## TASK INSTRUCTIONS
Repeat only the lines running from the beginning of the material through the line that contains "Task: Click the 8.8 power value in row 20".

## PROVIDED RECORDS
◇ ◇ ◇

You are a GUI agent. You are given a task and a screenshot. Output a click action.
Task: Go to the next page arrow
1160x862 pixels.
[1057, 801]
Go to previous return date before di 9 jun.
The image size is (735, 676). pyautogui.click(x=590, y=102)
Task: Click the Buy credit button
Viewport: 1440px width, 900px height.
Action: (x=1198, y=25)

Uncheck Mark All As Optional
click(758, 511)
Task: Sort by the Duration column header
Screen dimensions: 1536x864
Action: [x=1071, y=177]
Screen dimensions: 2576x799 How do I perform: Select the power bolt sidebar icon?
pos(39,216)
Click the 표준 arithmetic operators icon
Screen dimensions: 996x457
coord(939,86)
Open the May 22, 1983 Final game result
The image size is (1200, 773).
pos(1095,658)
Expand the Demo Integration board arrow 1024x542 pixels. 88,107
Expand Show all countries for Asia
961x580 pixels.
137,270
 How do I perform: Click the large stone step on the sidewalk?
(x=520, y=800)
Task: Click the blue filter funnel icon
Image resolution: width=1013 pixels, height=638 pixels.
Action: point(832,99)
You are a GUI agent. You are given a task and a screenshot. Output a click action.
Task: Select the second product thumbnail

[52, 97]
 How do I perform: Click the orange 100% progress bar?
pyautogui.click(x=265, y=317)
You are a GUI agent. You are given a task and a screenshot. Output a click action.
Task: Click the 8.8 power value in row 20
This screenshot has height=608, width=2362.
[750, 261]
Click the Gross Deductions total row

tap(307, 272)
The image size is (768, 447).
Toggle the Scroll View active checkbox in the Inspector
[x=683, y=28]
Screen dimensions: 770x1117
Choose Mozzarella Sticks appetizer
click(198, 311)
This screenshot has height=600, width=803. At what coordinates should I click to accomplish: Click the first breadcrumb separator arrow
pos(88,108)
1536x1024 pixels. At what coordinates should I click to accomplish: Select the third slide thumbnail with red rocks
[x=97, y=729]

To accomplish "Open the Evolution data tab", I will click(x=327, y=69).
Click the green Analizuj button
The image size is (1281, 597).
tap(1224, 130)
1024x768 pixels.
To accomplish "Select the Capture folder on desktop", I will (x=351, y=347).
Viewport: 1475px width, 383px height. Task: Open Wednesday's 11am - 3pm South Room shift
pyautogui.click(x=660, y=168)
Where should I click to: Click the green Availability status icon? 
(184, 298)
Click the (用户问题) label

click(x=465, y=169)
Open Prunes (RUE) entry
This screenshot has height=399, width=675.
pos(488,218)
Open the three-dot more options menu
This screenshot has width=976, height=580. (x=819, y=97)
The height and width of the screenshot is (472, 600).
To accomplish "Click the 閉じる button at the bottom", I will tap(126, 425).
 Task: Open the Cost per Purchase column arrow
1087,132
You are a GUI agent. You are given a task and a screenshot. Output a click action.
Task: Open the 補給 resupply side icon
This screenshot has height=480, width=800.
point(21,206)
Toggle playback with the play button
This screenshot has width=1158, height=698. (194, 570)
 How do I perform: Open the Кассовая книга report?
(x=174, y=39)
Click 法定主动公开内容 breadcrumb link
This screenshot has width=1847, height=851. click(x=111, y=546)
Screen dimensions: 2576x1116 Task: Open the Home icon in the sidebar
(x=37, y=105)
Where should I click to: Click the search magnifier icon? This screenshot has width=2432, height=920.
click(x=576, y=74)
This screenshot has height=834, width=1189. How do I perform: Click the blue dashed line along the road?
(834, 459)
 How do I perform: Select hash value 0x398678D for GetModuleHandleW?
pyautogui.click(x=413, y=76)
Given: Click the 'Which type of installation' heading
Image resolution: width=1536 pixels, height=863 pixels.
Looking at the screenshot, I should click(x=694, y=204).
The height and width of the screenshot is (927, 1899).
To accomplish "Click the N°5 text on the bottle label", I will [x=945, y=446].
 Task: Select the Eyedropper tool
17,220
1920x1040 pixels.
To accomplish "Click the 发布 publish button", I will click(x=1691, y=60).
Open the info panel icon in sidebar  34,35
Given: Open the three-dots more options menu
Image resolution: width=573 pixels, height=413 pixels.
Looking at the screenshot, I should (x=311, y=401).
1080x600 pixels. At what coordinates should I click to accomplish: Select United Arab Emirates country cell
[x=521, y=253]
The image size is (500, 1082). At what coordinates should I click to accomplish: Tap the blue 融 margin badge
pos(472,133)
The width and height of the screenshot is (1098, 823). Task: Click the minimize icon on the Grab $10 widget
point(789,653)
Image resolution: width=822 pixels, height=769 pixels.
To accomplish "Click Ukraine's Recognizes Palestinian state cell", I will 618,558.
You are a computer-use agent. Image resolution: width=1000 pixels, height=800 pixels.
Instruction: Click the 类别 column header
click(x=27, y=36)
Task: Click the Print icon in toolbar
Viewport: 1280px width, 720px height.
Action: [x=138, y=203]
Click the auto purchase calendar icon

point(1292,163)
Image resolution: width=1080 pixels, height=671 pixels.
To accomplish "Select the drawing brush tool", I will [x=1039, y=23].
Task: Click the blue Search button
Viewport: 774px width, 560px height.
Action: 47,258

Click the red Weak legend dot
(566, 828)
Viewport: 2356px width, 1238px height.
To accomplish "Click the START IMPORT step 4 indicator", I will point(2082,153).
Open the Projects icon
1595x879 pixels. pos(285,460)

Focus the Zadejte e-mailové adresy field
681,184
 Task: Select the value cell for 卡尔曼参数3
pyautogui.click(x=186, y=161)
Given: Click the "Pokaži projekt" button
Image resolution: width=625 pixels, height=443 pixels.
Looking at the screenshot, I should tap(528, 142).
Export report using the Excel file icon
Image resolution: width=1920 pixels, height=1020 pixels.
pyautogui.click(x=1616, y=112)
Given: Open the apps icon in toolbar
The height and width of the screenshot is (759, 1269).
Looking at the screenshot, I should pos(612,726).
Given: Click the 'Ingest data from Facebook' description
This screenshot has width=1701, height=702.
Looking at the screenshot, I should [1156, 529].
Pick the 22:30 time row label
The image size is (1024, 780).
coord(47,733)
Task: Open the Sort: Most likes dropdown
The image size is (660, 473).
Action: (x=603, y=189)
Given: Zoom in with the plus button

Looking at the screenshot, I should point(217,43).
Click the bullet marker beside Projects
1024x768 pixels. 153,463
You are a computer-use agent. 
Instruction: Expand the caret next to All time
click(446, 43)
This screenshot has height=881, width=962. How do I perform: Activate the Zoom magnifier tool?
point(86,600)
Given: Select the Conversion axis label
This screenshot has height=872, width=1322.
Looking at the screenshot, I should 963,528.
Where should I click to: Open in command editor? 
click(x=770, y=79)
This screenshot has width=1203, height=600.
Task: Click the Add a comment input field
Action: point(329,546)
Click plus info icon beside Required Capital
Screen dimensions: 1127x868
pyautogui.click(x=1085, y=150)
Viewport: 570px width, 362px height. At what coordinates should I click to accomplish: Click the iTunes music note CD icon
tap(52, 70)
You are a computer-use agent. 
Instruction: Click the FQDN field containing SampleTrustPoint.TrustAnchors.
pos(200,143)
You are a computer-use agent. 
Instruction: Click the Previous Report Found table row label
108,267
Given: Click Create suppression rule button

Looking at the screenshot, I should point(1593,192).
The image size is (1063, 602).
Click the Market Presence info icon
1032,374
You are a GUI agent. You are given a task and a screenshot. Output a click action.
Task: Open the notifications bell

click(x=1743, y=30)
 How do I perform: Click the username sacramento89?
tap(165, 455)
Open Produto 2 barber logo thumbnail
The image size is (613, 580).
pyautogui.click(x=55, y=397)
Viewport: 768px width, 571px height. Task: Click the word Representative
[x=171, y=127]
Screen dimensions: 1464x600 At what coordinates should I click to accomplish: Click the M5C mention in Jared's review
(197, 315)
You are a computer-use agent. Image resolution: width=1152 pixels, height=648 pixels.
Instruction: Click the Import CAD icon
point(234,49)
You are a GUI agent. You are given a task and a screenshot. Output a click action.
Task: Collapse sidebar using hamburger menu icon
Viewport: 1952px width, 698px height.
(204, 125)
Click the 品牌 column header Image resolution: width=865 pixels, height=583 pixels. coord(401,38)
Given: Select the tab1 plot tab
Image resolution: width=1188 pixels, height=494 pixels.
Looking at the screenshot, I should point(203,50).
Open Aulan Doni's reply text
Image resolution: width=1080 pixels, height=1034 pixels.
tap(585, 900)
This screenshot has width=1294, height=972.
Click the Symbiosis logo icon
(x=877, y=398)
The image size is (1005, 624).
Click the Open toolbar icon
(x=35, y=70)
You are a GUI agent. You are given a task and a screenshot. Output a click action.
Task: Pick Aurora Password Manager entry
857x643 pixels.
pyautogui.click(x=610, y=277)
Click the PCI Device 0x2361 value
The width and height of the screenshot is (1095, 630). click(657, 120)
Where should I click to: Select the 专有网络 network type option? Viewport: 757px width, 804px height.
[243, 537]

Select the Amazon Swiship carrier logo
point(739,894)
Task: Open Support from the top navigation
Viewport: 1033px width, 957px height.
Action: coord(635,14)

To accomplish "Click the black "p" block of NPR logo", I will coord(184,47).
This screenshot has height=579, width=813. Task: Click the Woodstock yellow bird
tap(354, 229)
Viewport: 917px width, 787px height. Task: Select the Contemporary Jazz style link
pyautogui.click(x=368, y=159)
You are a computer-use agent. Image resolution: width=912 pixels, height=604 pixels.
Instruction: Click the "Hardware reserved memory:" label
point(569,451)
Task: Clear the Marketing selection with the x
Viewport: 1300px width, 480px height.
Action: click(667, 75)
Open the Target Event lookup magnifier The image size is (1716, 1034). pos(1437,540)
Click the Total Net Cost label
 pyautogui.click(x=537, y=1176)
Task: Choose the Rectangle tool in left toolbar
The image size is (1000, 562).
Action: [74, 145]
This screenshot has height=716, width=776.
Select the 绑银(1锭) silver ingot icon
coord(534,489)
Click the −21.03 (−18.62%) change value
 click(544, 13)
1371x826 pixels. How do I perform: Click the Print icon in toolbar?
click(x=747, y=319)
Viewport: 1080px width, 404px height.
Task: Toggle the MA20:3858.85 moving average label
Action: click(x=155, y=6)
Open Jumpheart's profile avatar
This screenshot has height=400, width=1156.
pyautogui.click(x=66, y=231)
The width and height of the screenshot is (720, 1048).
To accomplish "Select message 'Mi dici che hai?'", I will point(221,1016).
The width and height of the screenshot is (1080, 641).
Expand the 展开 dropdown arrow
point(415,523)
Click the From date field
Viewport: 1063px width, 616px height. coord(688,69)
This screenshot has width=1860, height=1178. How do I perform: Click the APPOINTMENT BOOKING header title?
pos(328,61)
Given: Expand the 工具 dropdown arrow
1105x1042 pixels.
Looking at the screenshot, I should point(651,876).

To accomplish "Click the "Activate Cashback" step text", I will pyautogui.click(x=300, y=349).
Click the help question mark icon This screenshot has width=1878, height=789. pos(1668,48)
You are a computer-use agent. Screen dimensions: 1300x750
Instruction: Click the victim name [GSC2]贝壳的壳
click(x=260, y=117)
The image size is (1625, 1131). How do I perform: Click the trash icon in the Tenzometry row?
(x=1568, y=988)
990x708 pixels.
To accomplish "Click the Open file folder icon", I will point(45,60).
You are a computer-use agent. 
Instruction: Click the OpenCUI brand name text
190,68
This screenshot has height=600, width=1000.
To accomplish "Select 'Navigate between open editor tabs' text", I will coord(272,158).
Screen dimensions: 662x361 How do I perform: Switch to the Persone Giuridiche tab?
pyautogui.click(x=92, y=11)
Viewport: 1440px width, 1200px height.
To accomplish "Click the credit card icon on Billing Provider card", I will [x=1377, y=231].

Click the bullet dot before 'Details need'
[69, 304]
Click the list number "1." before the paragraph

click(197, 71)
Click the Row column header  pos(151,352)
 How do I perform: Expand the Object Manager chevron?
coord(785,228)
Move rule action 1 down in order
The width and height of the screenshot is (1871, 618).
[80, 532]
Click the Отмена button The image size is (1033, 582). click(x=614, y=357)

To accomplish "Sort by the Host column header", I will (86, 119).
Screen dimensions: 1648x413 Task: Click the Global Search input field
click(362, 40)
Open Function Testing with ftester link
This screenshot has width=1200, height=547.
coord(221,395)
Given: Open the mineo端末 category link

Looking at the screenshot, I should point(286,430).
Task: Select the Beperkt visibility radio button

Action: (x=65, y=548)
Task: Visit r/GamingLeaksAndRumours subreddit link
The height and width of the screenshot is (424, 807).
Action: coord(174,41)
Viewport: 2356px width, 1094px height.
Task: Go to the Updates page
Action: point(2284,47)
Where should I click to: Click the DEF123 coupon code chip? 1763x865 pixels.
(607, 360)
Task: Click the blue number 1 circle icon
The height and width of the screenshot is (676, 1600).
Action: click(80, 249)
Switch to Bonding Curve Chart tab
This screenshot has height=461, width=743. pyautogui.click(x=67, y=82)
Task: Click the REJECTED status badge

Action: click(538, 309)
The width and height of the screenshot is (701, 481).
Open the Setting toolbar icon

◇ ◇ ◇

## REPLY
You are a GUI agent. You are given a task and a screenshot. Output a click action.
Task: Go to the next page arrow
1160x862 pixels.
[1057, 801]
Go to previous return date before di 9 jun.
The image size is (735, 676). pyautogui.click(x=590, y=102)
Task: Click the Buy credit button
Viewport: 1440px width, 900px height.
Action: (x=1198, y=25)

Uncheck Mark All As Optional
click(758, 511)
Task: Sort by the Duration column header
Screen dimensions: 1536x864
Action: [x=1071, y=177]
Screen dimensions: 2576x799 How do I perform: Select the power bolt sidebar icon?
pos(39,216)
Click the 표준 arithmetic operators icon
Screen dimensions: 996x457
coord(939,86)
Open the May 22, 1983 Final game result
The image size is (1200, 773).
pos(1095,658)
Expand the Demo Integration board arrow 1024x542 pixels. 88,107
Expand Show all countries for Asia
961x580 pixels.
137,270
 How do I perform: Click the large stone step on the sidewalk?
(x=520, y=800)
Task: Click the blue filter funnel icon
Image resolution: width=1013 pixels, height=638 pixels.
Action: point(832,99)
You are a GUI agent. You are given a task and a screenshot. Output a click action.
Task: Select the second product thumbnail

[52, 97]
 How do I perform: Click the orange 100% progress bar?
pyautogui.click(x=265, y=317)
You are a GUI agent. You are given a task and a screenshot. Output a click action.
Task: Click the 8.8 power value in row 20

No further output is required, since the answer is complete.